## WORK INSTRUCTION
Print word for word the records from the line containing "Where should I click to: Open" through the end.

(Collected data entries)
—————
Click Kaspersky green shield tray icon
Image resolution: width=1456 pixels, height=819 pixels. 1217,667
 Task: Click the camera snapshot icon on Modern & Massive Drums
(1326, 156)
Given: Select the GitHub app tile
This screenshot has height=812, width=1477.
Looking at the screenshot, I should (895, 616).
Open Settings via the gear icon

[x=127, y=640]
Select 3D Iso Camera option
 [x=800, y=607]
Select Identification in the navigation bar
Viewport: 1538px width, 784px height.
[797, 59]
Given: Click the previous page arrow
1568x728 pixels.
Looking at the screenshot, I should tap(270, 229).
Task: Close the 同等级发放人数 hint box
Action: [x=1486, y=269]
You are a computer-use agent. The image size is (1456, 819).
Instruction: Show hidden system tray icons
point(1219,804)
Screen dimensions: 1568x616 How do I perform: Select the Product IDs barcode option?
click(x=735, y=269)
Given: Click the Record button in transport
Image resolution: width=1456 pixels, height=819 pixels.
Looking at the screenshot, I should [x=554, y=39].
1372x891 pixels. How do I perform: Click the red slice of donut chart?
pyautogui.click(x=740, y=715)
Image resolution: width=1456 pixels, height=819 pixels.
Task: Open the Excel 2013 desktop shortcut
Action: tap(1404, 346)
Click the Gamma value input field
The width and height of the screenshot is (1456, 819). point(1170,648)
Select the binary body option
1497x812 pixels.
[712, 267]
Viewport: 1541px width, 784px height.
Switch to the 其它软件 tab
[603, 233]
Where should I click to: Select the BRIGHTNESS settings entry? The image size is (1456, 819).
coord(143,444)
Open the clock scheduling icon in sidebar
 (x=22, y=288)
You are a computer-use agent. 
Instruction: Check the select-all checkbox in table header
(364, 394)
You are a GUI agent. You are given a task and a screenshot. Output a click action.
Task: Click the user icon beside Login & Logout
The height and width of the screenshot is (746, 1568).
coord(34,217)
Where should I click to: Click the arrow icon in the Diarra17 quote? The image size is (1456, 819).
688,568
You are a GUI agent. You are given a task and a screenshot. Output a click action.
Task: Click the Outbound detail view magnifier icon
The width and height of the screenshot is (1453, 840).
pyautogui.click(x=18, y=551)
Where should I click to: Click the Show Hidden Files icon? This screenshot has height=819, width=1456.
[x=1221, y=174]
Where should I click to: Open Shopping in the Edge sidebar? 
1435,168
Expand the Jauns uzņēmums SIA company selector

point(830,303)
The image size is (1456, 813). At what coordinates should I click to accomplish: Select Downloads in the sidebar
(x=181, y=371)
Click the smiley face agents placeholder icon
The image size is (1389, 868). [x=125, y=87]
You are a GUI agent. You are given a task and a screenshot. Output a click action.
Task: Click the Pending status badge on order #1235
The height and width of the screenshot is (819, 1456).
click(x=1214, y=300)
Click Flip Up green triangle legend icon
—————
## EXERCISE ANSWER
Where should I click to: Open Shopping in the Edge sidebar? 
1435,168
Expand the Jauns uzņēmums SIA company selector

point(830,303)
The image size is (1456, 813). At what coordinates should I click to accomplish: Select Downloads in the sidebar
(x=181, y=371)
Click the smiley face agents placeholder icon
The image size is (1389, 868). [x=125, y=87]
You are a GUI agent. You are given a task and a screenshot. Output a click action.
Task: Click the Pending status badge on order #1235
The height and width of the screenshot is (819, 1456).
click(x=1214, y=300)
Click Flip Up green triangle legend icon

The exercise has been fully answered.